** Entries supplied **
= = = = = = =

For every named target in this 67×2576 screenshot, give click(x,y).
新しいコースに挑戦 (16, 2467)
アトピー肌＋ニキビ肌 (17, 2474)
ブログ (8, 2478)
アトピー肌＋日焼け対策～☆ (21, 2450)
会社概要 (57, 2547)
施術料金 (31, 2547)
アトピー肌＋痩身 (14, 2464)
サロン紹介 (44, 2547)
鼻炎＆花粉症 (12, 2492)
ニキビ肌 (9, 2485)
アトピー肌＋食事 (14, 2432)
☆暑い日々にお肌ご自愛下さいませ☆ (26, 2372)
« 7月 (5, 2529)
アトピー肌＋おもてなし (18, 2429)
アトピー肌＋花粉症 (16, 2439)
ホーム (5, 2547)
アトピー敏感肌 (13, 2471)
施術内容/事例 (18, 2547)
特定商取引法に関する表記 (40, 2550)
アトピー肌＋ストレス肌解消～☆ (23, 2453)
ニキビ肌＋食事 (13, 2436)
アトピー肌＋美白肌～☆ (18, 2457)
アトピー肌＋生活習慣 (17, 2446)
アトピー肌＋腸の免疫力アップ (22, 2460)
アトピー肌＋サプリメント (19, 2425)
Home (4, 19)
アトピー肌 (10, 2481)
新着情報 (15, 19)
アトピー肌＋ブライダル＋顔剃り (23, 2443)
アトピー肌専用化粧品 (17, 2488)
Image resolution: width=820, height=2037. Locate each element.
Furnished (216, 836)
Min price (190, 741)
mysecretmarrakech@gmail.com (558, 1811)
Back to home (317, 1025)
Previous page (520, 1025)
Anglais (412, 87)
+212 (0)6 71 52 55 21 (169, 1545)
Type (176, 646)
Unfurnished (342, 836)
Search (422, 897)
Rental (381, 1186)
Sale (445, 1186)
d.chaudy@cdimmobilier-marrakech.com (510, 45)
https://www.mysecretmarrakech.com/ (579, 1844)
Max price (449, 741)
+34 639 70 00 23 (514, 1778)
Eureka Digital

= = = = = = =

** Exercise **
Every line of the data above should be copied exactly.

** Exercise result **
For every named target in this 67×2576 screenshot, give click(x,y).
新しいコースに挑戦 (16, 2467)
アトピー肌＋ニキビ肌 (17, 2474)
ブログ (8, 2478)
アトピー肌＋日焼け対策～☆ (21, 2450)
会社概要 (57, 2547)
施術料金 (31, 2547)
アトピー肌＋痩身 (14, 2464)
サロン紹介 (44, 2547)
鼻炎＆花粉症 (12, 2492)
ニキビ肌 (9, 2485)
アトピー肌＋食事 (14, 2432)
☆暑い日々にお肌ご自愛下さいませ☆ (26, 2372)
« 7月 (5, 2529)
アトピー肌＋おもてなし (18, 2429)
アトピー肌＋花粉症 (16, 2439)
ホーム (5, 2547)
アトピー敏感肌 (13, 2471)
施術内容/事例 (18, 2547)
特定商取引法に関する表記 (40, 2550)
アトピー肌＋ストレス肌解消～☆ (23, 2453)
ニキビ肌＋食事 (13, 2436)
アトピー肌＋美白肌～☆ (18, 2457)
アトピー肌＋生活習慣 (17, 2446)
アトピー肌＋腸の免疫力アップ (22, 2460)
アトピー肌＋サプリメント (19, 2425)
Home (4, 19)
アトピー肌 (10, 2481)
新着情報 (15, 19)
アトピー肌＋ブライダル＋顔剃り (23, 2443)
アトピー肌専用化粧品 (17, 2488)
Image resolution: width=820, height=2037. Locate each element.
Furnished (216, 836)
Min price (190, 741)
mysecretmarrakech@gmail.com (558, 1811)
Back to home (317, 1025)
Previous page (520, 1025)
Anglais (412, 87)
+212 (0)6 71 52 55 21 (169, 1545)
Type (176, 646)
Unfurnished (342, 836)
Search (422, 897)
Rental (381, 1186)
Sale (445, 1186)
d.chaudy@cdimmobilier-marrakech.com (510, 45)
https://www.mysecretmarrakech.com/ (579, 1844)
Max price (449, 741)
+34 639 70 00 23 (514, 1778)
Eureka Digital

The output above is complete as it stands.